Let’s compare this to using a single stage called “Qualifying”:
- You have to build completely separate meeting reports from the event object in Salesforce that are very difficult to produce in Salesforce, as well as a suite of customizations on the event object, to even answer the question of if meetings happened or didn’t happen.
- What does qualifying even mean? Is it about pre-qualification, like understanding if the account is a fit? Is it about defining the use case and collecting BANT criteria? Is it owned by the SDR or the AE team? How long can you be “Qualifying” something?
It’s abstract. It’s difficult to have a shared understanding of. It’s hard to enforce consistent behaviors or measure the behaviors of that stage. Use the thought process of this example against your own stages.
Another problem that crops up is having too few stages. If you have too few stages in your funnel, for the length of your sales process, then the stages aren’t going to be valuable to evaluate where deals are stuck. For example, you only have 4 stages – stage 1 is owned by the SDRs, stage 2 is where the sales process is done, and stages 3 and 4 are about contracting. How do you evaluate or understand where your sales process is broken?

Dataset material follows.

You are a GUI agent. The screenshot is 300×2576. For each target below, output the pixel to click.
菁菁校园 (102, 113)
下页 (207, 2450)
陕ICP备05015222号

Frequently this happens when you have too many transactional stages (send agreement, verbal, legal review) for your bottom of funnel stages.
Once you define new stages, share the language with your team before building it out. Ask a bunch of folks – what does this stage mean to you? When would you move a deal into this stage? Do you get the same response, or does everyone think “Selecting” means something completely different?
Lastly, a few other RevOps lessons learned over the years:
- Your opportunity stages are related but wholly separate from your forecast categories. Conflating stage probability (75% of things in this stage are won) with forecast category (commit) is going to get you into trouble. If your sales leadership team only manages the business off forecast stage, you’re not going to be able to understand where your funnel works and where it’s broken.
- This is controversial, but it really doesn’t matter if your VP of Sales likes your opportunity stages if they aren’t being used consistently (or at all). If stages aren’t being used then they don’t need to exist. You can’t measure anything.
- This is also controversial: it doesn’t matter if your opportunity stages align with your buyer’s journey. Does your buyer journey include a discovery call? Probably not. Is that hugely important stage to measure and understand as friction points or hand-off in your own business? Yes. I’m not advocating for ignoring the buyer journey – it has to inform what you do; I’m advocating for creating a measurable internal process you can iterate on and improve.
Your sales stages are about managing your internal sales process so that you can communicate about and troubleshoot your business internally. That’s priority 1. If your sales stages don’t answer those questions, it’s time to refactor them.